Casos históricos que servem de alerta
A história está repleta de exemplos de líderes que tentaram interferir no Fed ou em outros bancos centrais. Vamos relembrar alguns dos mais marcantes:
- Richard Nixon (1972): pressionou Arthur Burns a manter juros baixos para melhorar suas chances de reeleição. O resultado foi uma escalada inflacionária que só foi contida anos depois, com Paul Volcker subindo os juros para dois dígitos, provocando recessão, mas estabilizando preços.
- Lyndon Johnson (1965): chegou a confrontar o presidente do Fed, William McChesney Martin Jr., no seu rancho, exigindo o fim da alta de juros. Martin recusou, temendo que a política de estímulo fiscal aumentasse a inflação.
- Recep Tayyip Erdogan (Turquia): autoproclamado “inimigo dos juros”, demitiu quatro dirigentes do banco central entre 2019 e 2023. A consequência foi uma hiperinflação que chegou a 85% no fim de 2022, devastando o poder de compra da população.
- Juan Perón (Argentina): nacionalizou o banco central em 1946, permitindo que o governo imprimisse dinheiro para financiar gastos. O país entrou em ciclos de inflação crônica que se arrastam até hoje.

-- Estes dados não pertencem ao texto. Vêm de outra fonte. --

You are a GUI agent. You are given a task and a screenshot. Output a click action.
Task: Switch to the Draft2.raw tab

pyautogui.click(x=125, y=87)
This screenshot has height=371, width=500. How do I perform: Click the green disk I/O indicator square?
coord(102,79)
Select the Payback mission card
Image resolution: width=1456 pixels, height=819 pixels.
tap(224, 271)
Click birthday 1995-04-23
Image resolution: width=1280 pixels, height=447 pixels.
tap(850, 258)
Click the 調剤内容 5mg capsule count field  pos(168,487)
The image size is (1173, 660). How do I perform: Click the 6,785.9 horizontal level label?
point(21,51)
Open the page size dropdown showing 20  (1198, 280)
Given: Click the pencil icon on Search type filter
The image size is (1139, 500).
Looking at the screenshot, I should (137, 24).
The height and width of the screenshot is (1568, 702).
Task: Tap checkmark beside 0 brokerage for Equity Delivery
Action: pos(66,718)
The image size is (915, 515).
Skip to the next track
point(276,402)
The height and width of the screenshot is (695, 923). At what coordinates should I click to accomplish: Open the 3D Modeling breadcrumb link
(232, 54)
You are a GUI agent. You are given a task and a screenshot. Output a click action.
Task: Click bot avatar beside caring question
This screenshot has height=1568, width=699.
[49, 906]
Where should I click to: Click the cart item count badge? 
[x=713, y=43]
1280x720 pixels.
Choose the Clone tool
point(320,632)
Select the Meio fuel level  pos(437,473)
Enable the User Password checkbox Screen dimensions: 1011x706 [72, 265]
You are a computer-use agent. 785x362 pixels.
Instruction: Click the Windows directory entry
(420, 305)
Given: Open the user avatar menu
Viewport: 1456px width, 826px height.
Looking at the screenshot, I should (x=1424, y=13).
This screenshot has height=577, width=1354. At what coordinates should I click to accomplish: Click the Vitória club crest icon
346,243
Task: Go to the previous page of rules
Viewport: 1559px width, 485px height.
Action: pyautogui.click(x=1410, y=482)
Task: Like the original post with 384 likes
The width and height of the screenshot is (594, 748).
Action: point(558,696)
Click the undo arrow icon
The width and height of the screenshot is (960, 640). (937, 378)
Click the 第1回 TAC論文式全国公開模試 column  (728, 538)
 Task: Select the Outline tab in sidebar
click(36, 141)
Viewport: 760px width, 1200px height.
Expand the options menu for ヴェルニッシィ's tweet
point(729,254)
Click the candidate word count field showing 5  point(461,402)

- Nicolás Maduro (Venezuela): apesar da Constituição garantir certa autonomia, o governo assumiu controle total, emitindo moeda para financiar déficits. O resultado foi uma hiperinflação que ultrapassou 1.000.000% em 2018.
- Robert Mugabe (Zimbábue): utilizou o banco central para financiar campanhas eleitorais e gastos públicos, culminando na emissão de cédulas de 100 trilhões de dólares em 2009.
O que está acontecendo nos EUA agora?
Trump tentou remover Lisa Cook do Fed alegando, sem provas, que ela teria envolvimento em fraude hipotecária. Embora a demissão não tenha se concretizado, o episódio deixa claro que a pressão política ainda está viva. A diretoria do Fed tem defendido a necessidade de manter a autonomia para evitar que decisões de curto prazo prejudiquem a estabilidade econômica.
Como isso afeta o Brasil?
Embora o Brasil tenha um sistema diferente, a lição é a mesma. Nosso Banco Central (BCB) tem, nos últimos anos, conquistado maior credibilidade ao conduzir política monetária de forma independente. Isso se refletiu em uma inflação mais controlada e em juros que, embora altos, são usados como ferramenta de estabilização.
Entretanto, o clima político brasileiro pode gerar dúvidas. Em períodos eleitorais, há sempre a tentação de pressionar o BCB a reduzir juros para estimular o consumo e melhorar a popularidade dos candidatos. Se isso acontecer, corremos o risco de reviver os mesmos problemas que vimos nos EUA, Turquia ou Venezuela.
O que podemos fazer como cidadãos?
Não somos economistas, mas podemos ficar atentos a alguns sinais:
- Discursos políticos: se um candidato ou líder começa a prometer “juros baixos a todo custo”, vale investigar quais são as consequências a médio e longo prazo.
- Transparência do BCB: o Banco Central do Brasil tem divulgado relatórios de inflação e decisões de política monetária. Ler esses documentos ajuda a entender se há pressões externas.
- Educação financeira: quanto mais soubermos sobre como a taxa Selic afeta nossos empréstimos, financiamentos e investimentos, melhor podemos avaliar propostas políticas.
Perspectivas para o futuro
Se a tendência global for a de maior interferência política, os riscos de crises inflacionárias aumentam. Por outro lado, a crescente conscientização sobre a importância da independência pode levar a reformas institucionais que reforcem a autonomia dos bancos centrais.
No Brasil, a consolidação de um Banco Central forte pode servir de exemplo para outros países da América Latina que ainda lutam contra a politização das políticas monetárias.
Em resumo, a batalha pela independência dos bancos centrais não é apenas um assunto de especialistas. Ela tem consequências diretas no nosso dia a dia, nos preços que pagamos e nas oportunidades de investimento. Ficar informado e cobrar transparência são passos simples, mas poderosos, para garantir que a política monetária trabalhe a favor da estabilidade econômica e do bem‑estar de todos.